Вначале Тон с ней не разговаривал. Он поворачивался к ней спиной во время еды и никогда не пил за столом, предпочитая брать бутылки к себе в мансарду, чем слышать ее смех за стойкой. Она была женщиной, то есть одной из тех, кого он страстно ненавидел, даже ее взгляд он выносил с трудом.
Однажды вечером, столкнувшись с ней на лестнице, он вдруг ощутил сильное волнение от запаха ее тела. Взбешенный тем, что испытал это чувство, он заперся на два дня в своей мансарде, отказываясь от еды, поднос с которой обеспокоенная Гулетта ставила перед его дверью.
Он перепробовал все, чтобы забыть ее аромат, чтобы прогнать картинки, которые так отчетливо рисовало его воображение, но ничто не помогало. Желание текло в нем, словно кровь, перелитая от другого человека. И этот человек вызывал в нем отвращение.
Спустя некоторое время Тон посетил хирурга из медицинского центра. Он изложил ему просьбу, которая крайне озадачила врача, — никогда еще ни один пациент не приходил просить о собственной кастрации.
После краткой беседы Тон был препровожден в психиатрическую службу, где его подвергли обследованию. Отпуская его, врачи объяснили, что для подобной операции нет никаких оснований, и дали совет пройти новый курс детоксикации.
В итоге он вернулся в «Медузу» целым и невредимым, чтобы вновь оказаться во власти тайных и безнадежных мук.
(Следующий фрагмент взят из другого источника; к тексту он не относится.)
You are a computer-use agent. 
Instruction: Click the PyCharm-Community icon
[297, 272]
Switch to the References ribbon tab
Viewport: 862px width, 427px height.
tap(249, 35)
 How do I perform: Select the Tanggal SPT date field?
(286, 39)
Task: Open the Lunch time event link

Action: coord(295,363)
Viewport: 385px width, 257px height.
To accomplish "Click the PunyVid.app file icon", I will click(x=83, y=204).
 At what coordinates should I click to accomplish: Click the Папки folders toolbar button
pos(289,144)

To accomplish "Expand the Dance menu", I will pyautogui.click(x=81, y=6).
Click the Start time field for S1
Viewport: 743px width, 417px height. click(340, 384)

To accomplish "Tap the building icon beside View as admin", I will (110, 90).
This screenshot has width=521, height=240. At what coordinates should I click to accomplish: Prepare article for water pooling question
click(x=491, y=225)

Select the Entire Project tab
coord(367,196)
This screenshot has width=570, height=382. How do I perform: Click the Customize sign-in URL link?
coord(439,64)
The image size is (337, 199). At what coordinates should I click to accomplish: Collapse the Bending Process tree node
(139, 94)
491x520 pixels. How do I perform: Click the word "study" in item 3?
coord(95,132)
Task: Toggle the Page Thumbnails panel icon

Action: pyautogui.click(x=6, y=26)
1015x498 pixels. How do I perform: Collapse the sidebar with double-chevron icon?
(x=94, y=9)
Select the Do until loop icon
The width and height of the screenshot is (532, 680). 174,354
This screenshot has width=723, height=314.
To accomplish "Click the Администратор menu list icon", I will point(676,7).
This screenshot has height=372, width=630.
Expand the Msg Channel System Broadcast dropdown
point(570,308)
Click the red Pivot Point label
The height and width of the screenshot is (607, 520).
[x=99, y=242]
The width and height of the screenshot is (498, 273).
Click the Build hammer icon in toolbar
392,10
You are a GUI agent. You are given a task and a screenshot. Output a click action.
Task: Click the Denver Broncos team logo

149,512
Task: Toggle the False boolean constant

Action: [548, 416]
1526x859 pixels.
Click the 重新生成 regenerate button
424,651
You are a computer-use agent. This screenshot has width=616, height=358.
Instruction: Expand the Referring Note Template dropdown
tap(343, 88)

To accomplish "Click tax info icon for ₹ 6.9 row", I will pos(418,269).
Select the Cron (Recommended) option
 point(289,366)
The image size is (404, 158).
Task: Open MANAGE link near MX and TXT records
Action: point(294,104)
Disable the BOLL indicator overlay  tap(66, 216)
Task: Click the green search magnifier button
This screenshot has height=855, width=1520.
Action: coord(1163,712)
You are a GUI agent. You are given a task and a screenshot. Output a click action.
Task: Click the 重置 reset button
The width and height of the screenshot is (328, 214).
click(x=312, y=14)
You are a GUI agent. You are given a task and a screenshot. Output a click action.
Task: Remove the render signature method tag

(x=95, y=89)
Идея собрать чемоданы и отправиться на поиски нового логова, конечно, приходила ему в голову, но он знал, что в черте города не найдет ничего столь же удобного и доступного. Если не считать мучительного присутствия Гулетты, «Медуза» была вполне мирной гаванью. Пособие, выплачиваемое инспектором социальной службы, позволяло ему жить здесь без особых хлопот, пусть иногда он и вынужден был пропускать обеды, чтобы расплатиться за выпивку.